In the traditional classroom, conversation is a critical piece to your reading and writing instruction. But how do we create conversation in a remote setting while building the sense of interaction and community? Here are a few tips shared by the authors of Patterns of Power Plus, Jeff Anderson and Whitney La Rocca during a recent webinar on remote learning.
Creating Virtual Groups
The breakout-room function in tools such as Zoom provide opportunities for teachers to mirror small-group discussion around each day’s lesson. As students work in their breakout rooms, teachers can drop in and listen to the conversations in real time.
Encouraging Online Collaboration
Google Docs, Google Slides, and Pear Deck
Creating a shared document through tools such as Google Docs and Google Slides provides a central location for the whole class to share their thinking about the day’s lesson. This could be done live or, if you have recorded lessons or aren’t able to meet live with your students, you can use the shared document to capture everyone’s response to the lesson prompts such as “What do you notice?”
In addition, some teachers are using Google add-ons such as Pear Deck, which offers additional features and templates to add formative assessments, polls, and interactive activities.
Flipgrid
Another tool that Patterns of Power teachers have shared that allows students to record their thinking online and share ideas and comments is Flipgrid, a website that helps facilitate video discussions among students. Similar to a message board, teachers can pose topics or questions that students can respond to through video responses that appear in a tiled grid display. Students can not only post their own video responses, but they can comment on each other’s responses as well. This is a great option for students who have a hard time sharing their ideas in writing and are better at communicating their ideas out loud.
Padlet
A popular tool among the PoP teachers in the Facebook Community is Padlet. Similar to a large sticky note, Padlet is another online tool that can be used live or asynchronously for students to share and display their responses to each lesson. It’s flexible enough to accommodate student’s written responses and photos of their responses if they’d prefer to handwrite and then post them. They also have the option of recording and posting a video response in Padlet.
Seesaw
The built-in annotation features in Seesaw as well as the ability to record and upload videos, photos, and audio provides a variety of tools to show what students are thinking and learning throughout the Patterns of Power Invitational Process.
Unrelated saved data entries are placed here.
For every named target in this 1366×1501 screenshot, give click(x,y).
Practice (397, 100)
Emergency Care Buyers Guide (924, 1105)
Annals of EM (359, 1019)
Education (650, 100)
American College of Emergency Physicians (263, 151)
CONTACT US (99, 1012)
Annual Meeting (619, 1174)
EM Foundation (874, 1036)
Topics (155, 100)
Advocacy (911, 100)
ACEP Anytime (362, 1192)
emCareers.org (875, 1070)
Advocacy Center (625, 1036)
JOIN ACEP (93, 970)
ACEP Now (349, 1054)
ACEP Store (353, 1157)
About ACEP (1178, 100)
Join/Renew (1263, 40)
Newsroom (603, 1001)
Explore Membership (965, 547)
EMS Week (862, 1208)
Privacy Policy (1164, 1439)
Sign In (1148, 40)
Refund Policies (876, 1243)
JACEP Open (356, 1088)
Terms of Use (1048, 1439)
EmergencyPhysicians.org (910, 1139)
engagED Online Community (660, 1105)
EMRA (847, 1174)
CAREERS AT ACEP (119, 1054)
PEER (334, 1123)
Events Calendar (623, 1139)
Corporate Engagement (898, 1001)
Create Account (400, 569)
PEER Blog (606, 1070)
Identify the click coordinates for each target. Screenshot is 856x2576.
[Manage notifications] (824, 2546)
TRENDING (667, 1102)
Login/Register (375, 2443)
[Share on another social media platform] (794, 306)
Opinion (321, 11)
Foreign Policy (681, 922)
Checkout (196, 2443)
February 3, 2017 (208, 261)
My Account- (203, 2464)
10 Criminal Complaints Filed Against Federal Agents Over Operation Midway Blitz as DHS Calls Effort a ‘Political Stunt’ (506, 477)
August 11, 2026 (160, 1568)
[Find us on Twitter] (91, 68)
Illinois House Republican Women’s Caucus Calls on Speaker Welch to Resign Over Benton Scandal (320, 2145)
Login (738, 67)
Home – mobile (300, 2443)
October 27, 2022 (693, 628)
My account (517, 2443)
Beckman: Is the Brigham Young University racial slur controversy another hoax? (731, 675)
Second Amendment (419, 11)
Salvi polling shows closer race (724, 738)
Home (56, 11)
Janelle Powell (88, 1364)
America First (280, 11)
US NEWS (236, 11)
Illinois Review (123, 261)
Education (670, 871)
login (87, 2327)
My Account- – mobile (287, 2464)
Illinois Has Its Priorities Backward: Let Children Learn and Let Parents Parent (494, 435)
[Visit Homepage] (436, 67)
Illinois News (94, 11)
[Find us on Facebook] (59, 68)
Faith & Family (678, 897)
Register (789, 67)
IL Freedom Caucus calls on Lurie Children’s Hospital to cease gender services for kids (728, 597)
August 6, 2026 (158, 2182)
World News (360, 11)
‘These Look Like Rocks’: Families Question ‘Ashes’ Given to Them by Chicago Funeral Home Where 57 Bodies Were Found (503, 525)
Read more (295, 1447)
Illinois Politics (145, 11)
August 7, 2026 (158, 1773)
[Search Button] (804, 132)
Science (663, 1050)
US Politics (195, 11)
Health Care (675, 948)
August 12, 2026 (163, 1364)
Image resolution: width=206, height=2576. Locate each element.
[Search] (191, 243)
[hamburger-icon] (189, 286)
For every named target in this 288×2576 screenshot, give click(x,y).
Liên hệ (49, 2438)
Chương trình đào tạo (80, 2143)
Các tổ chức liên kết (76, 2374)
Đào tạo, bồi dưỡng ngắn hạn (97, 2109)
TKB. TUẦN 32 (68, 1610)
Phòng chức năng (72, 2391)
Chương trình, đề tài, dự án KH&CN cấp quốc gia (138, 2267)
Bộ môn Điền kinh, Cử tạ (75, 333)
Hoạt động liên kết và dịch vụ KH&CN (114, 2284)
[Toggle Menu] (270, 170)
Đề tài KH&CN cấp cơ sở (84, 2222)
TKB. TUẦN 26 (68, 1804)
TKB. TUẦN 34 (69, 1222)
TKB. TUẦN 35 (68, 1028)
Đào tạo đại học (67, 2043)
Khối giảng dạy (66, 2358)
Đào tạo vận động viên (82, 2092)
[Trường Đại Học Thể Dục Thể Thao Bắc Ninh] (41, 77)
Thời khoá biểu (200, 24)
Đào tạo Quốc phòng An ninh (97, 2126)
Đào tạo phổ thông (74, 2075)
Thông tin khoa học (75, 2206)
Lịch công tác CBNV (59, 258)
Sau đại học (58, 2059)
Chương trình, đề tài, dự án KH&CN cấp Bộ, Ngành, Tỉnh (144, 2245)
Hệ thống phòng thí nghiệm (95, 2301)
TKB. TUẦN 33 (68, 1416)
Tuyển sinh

Implementing Patterns of Power Lessons for Remote Learning
Fitting Patterns of Power Plus into Your Schedule
Patterns of Power Plus lessons can be adapted to fit any lesson schedule. Although it’s intended to be taught for 10 minutes a day each day, your schedule may not allow you to gather your students for a live session each day. You can pre-record the lesson videos and have the students respond asynchronously to the lesson content and then use your live time to discuss their noticings. Alternatively, if you have 30 minutes once a week to cover grammar, you can combine several of the lessons together. For instance, the Invitation to Notice and Invitation to Compare and Contrast can be covered in one session. Invitation to Imitate could be done independently then Invitation to Share and Celebrate could be done again as a group.
Pre-recording Lesson Videos for Asynchronous Learning
Teachers have been using a variety of tools to record their Patterns of Power Plus videos for students. For instance, Trish Gallery, a Literacy Coach from New York who joined Jeff and Whitney recently for the Patterns of Power Plus remote learning webinar, used Screencastify to pre-record her Patterns of Power Plus Lesson Videos for students to watch and model. From there they would annotate their noticings on their slide and get feedback on their responses.